**PROBLEM:** Give only the number of lines in the records that include "computer".

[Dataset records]
....

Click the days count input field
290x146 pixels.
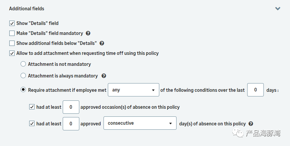point(255,90)
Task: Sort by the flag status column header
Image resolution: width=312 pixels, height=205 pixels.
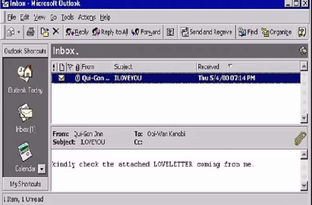Action: coord(70,66)
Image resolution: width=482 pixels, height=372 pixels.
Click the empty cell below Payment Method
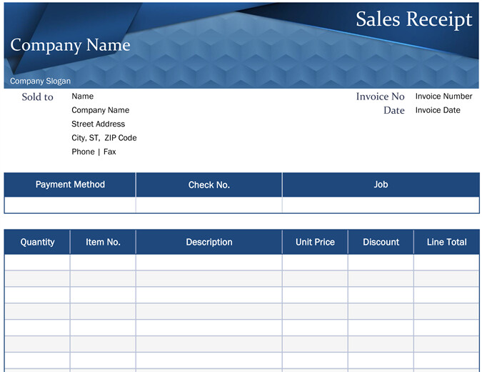point(70,205)
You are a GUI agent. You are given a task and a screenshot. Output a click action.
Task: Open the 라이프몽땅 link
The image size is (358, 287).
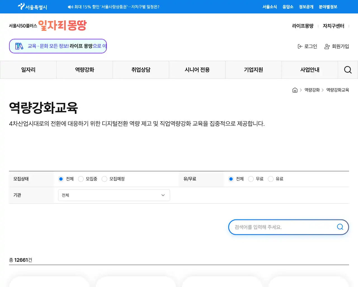303,26
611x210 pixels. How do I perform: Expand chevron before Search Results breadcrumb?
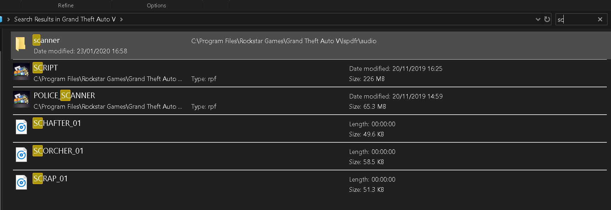tap(8, 19)
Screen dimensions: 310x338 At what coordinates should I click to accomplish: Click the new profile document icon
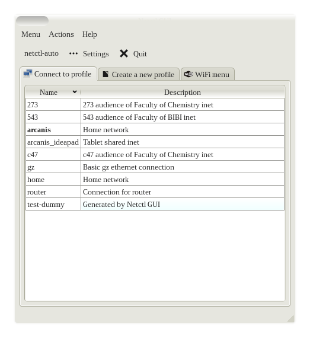[106, 74]
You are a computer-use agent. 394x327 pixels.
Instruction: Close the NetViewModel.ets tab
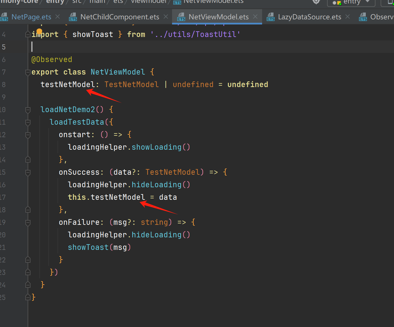(x=255, y=17)
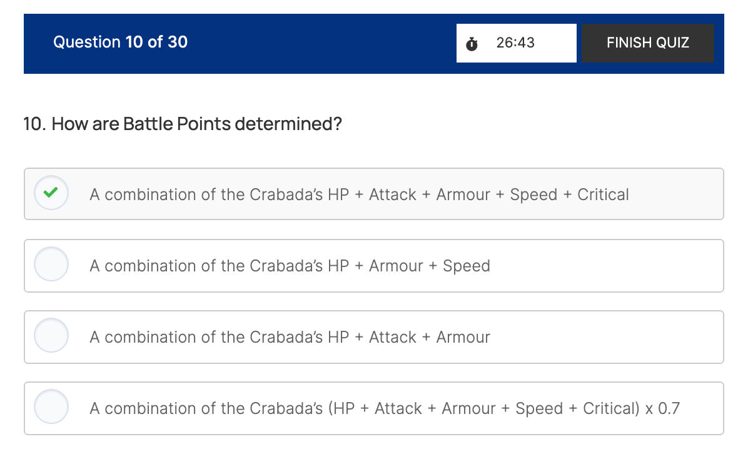
Task: Click the answer text "HP + Armour + Speed"
Action: coord(290,266)
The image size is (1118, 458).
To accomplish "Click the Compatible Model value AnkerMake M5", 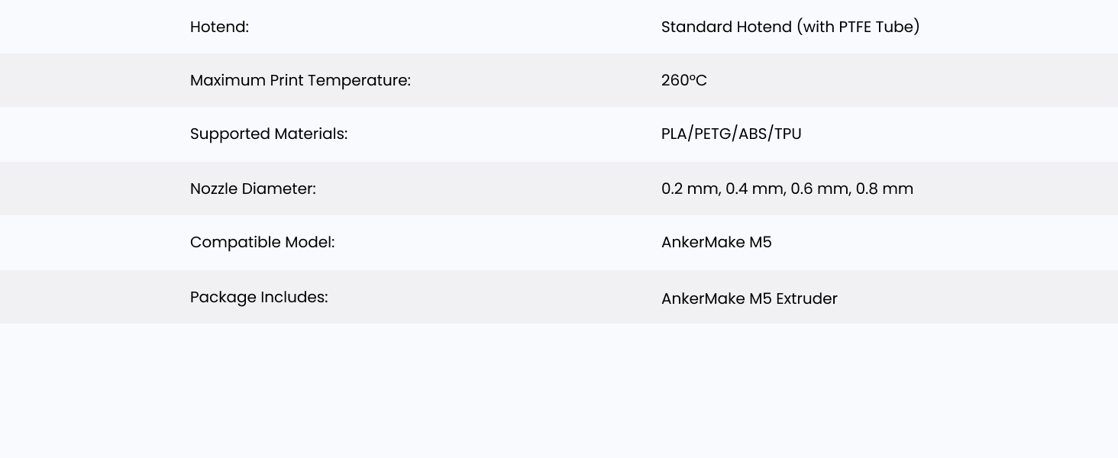I will coord(716,242).
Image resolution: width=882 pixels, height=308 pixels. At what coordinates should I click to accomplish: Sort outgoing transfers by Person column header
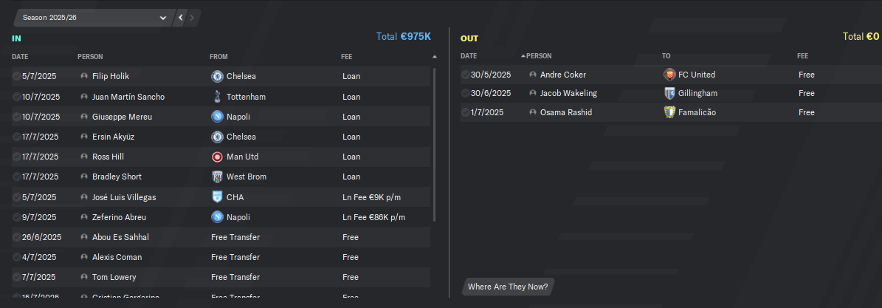click(x=539, y=56)
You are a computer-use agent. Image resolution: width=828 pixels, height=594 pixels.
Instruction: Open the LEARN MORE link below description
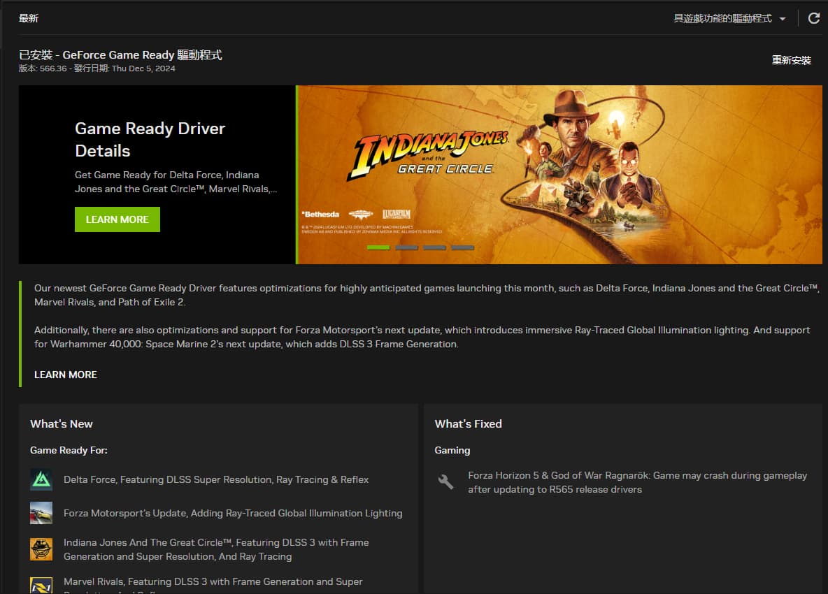(66, 375)
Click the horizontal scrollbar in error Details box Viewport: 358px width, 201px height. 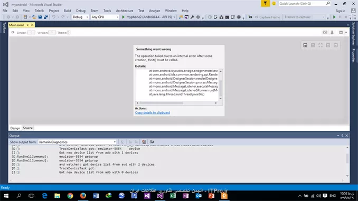click(176, 103)
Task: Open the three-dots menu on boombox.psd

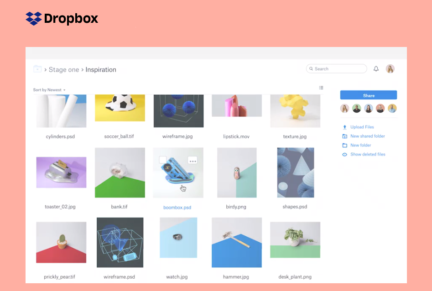Action: pyautogui.click(x=193, y=160)
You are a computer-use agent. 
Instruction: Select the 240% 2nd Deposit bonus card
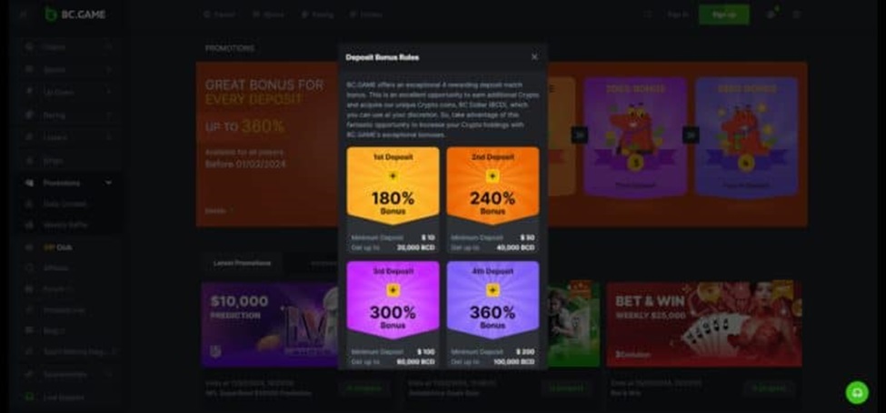[493, 186]
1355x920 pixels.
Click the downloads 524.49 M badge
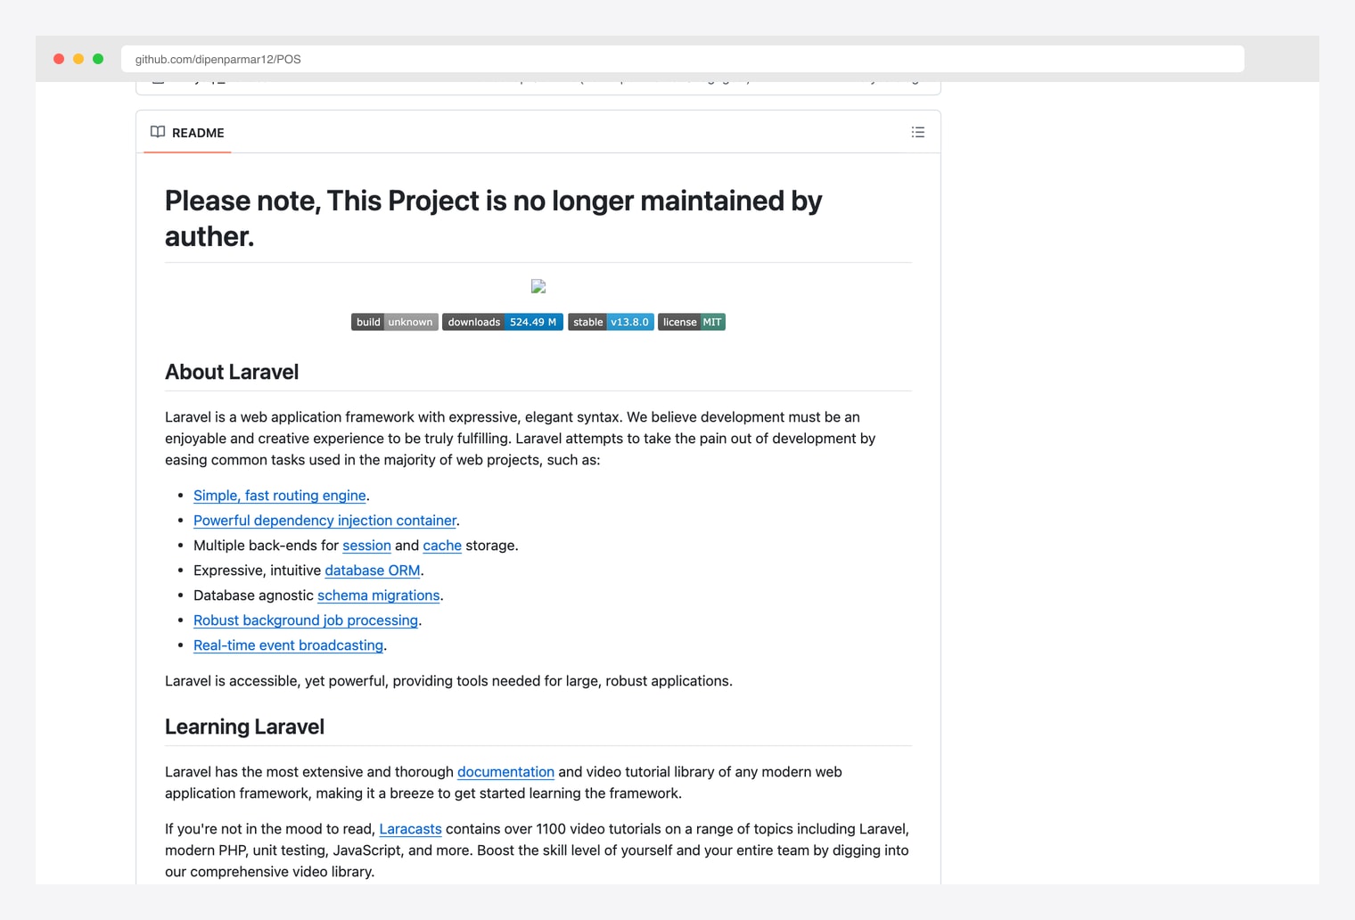[503, 322]
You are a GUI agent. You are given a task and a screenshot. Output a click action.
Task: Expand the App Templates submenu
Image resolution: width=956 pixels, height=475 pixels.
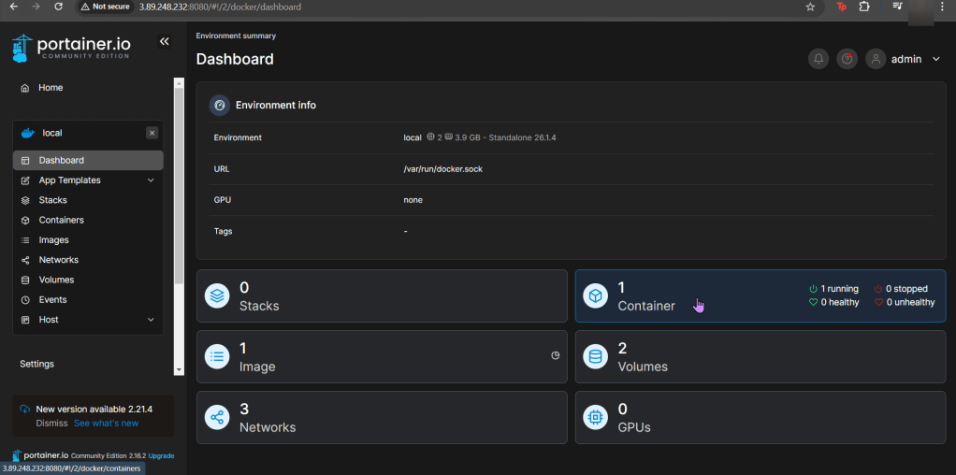151,180
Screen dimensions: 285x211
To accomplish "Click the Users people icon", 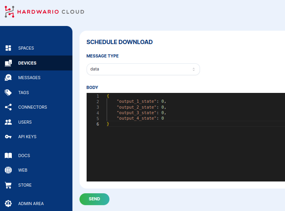I will point(8,122).
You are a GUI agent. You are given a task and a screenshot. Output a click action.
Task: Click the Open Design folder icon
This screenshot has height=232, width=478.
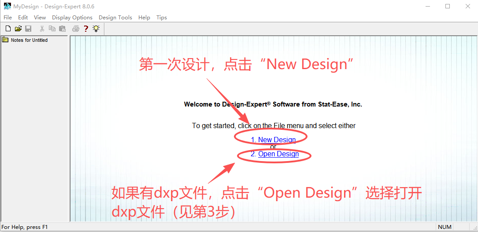coord(18,29)
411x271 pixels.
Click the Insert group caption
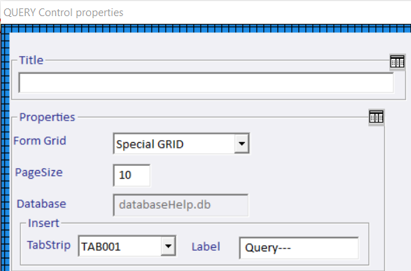[43, 223]
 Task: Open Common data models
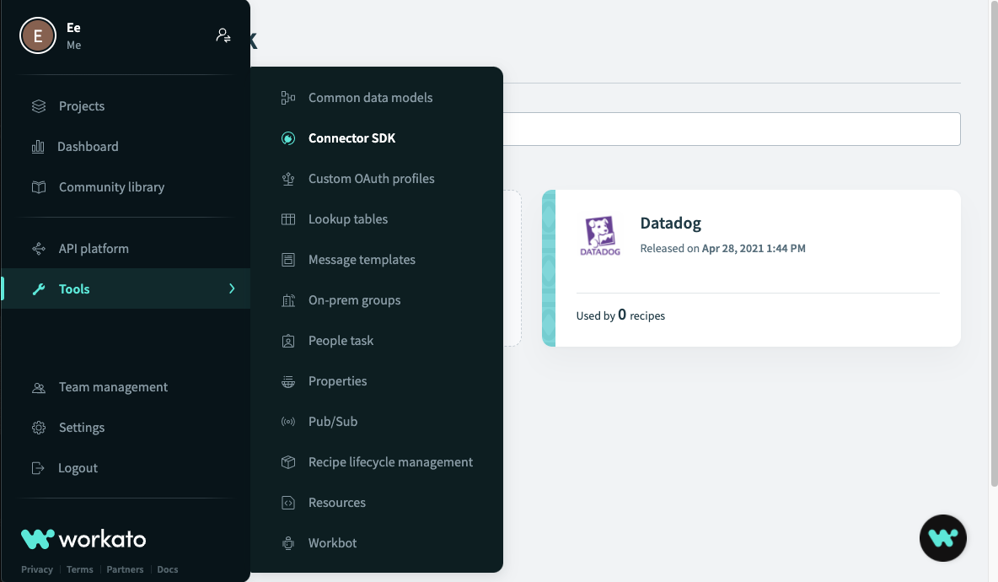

....

**EXERCISE ANSWER:** 3